Formazione

Tutte le strade portano a Roma

Agli archivi si arriva in tanti modi. Quando frequentavo la Scuola di archivistica, paleografia e diplomatica dell’Archivio di Stato di Milano nel biennio 2001-2003 rivolgevamo spesso la domanda ai docenti: meglio una formazione umanistica o una formazione giuridica? Meglio se vengo da lettere o da giurisprudenza? Mai conosciuta la risposta.

Io ho un percorso anomalo. Provengo da lettere classiche e da un iter formativo a dir poco tortuoso, fatto di mezze vie e sentieri imboccati – talora senza troppa convinzione – dopo la laurea, quando ancora si cerca una collocazione nel mondo.

Geografia del mondo antico la disciplina di laurea, amatissima. Una tesi a tutto tondo su Claudio Tolomeo, amatissimo a sua volta, quello del sistema cosiddetto geocentrico, astronomo, astrologo, geografo fra i più grandi dell’antichità, di certo quello che ha avuto maggiore influenza. Lo studio dell’arabo classico per la tesi, per consentirmi di maneggiare almeno gli elenchi sterminati di opere spurie tolemaiche della tradizione araba. Papiri e codici medievali a go-go. Un impianto storico e soprattutto filologico della mente.

Dopo la laurea la borsa di studio all’Istituto Croce a Napoli, quello la cui dizione completa è Istituto italiano per gli studi storici, fondato dal grande storico e filosofo e a cui devo i tre anni più formativi della mia vita. Senz’altro i più felici. Anche se mi occupavo ancora di Tolomeo e della tradizione araba delle sue opere, anche se facevo la spola tra l’Istituto Orientale, la Biblioteca Nazionale e il Croce per la mia ricerca e i seminari interdisciplinari, so che le basi sono state gettate lì, a Napoli, al Croce. La storia, innanzitutto. Non solo quella che piaceva a me, ma tutta, e non solo le materie a cui ero abituata per il mio corso di laurea, ma tutte. Perché fra i miei compagni, che provenivano da ogni parte d’Italia e d’Europa, c’era chi si occupava di Marsilio Ficino e di storia della medicina, chi si dedicava a un minore della poesia bucolica, chi avrebbe dato un braccio per dare un contributo significativo agli studi su Hegel, su Marx, su Croce.
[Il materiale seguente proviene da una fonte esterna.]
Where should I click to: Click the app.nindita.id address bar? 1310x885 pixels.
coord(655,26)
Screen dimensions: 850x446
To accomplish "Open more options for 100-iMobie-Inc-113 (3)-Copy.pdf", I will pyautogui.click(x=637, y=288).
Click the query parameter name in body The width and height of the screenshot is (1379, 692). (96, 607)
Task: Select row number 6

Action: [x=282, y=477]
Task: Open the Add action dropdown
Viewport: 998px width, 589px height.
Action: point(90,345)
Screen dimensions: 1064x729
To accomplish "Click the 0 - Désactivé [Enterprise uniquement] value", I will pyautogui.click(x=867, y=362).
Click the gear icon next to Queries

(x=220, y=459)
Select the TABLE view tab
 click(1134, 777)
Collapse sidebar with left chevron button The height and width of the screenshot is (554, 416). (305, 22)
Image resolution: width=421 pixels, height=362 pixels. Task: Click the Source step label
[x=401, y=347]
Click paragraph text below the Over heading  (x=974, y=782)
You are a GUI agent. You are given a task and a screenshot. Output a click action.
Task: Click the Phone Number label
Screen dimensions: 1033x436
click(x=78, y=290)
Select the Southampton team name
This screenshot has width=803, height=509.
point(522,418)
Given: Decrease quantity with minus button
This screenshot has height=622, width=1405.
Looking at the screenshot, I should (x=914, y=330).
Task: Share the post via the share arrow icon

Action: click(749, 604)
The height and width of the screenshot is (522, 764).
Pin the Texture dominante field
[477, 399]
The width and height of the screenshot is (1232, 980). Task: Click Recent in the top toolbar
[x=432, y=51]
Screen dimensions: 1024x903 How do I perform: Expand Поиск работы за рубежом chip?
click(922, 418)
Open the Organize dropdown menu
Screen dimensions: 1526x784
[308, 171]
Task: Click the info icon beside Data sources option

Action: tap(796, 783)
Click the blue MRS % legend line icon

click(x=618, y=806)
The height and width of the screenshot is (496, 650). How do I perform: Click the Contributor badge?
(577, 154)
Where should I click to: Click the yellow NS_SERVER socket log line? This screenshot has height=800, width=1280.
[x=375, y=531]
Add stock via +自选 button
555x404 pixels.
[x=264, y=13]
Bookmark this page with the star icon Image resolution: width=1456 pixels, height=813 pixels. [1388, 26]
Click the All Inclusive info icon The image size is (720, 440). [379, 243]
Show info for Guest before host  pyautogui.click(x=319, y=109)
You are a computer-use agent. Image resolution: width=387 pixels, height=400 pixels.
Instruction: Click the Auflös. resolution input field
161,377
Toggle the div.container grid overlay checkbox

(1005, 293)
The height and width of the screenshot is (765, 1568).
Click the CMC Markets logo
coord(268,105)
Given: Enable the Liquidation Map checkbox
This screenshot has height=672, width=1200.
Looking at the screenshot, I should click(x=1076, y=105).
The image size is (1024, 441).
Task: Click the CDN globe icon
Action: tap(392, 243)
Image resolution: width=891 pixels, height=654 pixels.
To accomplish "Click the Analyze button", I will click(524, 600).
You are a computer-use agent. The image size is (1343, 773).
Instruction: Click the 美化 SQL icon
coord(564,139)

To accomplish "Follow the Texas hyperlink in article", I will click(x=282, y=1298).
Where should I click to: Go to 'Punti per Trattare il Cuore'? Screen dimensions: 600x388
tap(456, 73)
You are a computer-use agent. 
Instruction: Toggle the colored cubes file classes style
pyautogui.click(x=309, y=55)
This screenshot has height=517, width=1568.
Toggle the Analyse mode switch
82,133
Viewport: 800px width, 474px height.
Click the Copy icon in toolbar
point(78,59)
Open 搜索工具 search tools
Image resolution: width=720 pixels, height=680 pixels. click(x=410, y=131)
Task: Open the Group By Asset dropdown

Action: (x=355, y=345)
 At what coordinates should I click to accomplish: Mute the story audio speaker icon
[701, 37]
O lavorava alacremente su un secentesco pittore napoletano. O cercava di mettere a fuoco la storia della comunità ebraica a Pisa nel medioevo.

Tutto questo apre la mente. Anche se lì per lì non te ne accorgi o minimizzi il contributo. Ero impegnata a godermi la splendida vita napoletana. La ricerca andava avanti, ma era la ricerca sulle fonti biografiche di Claudio Tolomeo. Chi pensava agli archivi?

E’ il metodo che conta

E’ stato al mio ritorno da Napoli che mi sono posta la domanda: “che faccio?”, “che cosa posso fare per continuare a studiare, ma per potermi comunque mantenere, avere una vita lavorativa?”. Non si può essere studenti a vita. Io lo ero già stata un sacco d’anni.

Mi sono iscritta alla Scuola di archivistica, paleografia e diplomatica dell’Archivio di Stato di Milano. Ricordo il disappunto quando mi sono resa conto che i miei due esami di paleografia greca, sudatissimi, lì non contavano nulla. Ma contava quello che mi avevano insegnato gli anni universitari e il Croce, fondato proprio per dare la possibilità a giovani studiosi di formarsi nella ricerca storica.

Farsi domande. Cercare risposte. Accogliere i dubbi. Sollecitarli. Mettere in discussione tutto. Trovare i fili, le connessioni fra le cose. Pensare, leggere e rileggere. Avere curiosità per tutto. Non aver paura di sbagliare. Credere in una comunità di persone che dalle tue incertezze, dai tuoi errori, dai tuoi dubbi, ma anche dai tuoi progressi e dalle tue scoperte, saprà trarre spunto per altre ricerche, per altri dubbi, per altri progressi.

Non mi sono mai sentita fuori posto alla Scuola di archivistica. Anche dopo, nel lavoro, la mia formazione anomala – senza studi di storia medievale, moderna o contemporanea, senza storia delle istituzioni – non mi ha penalizzato. Come mi hanno insegnato al Croce, è il metodo che conta.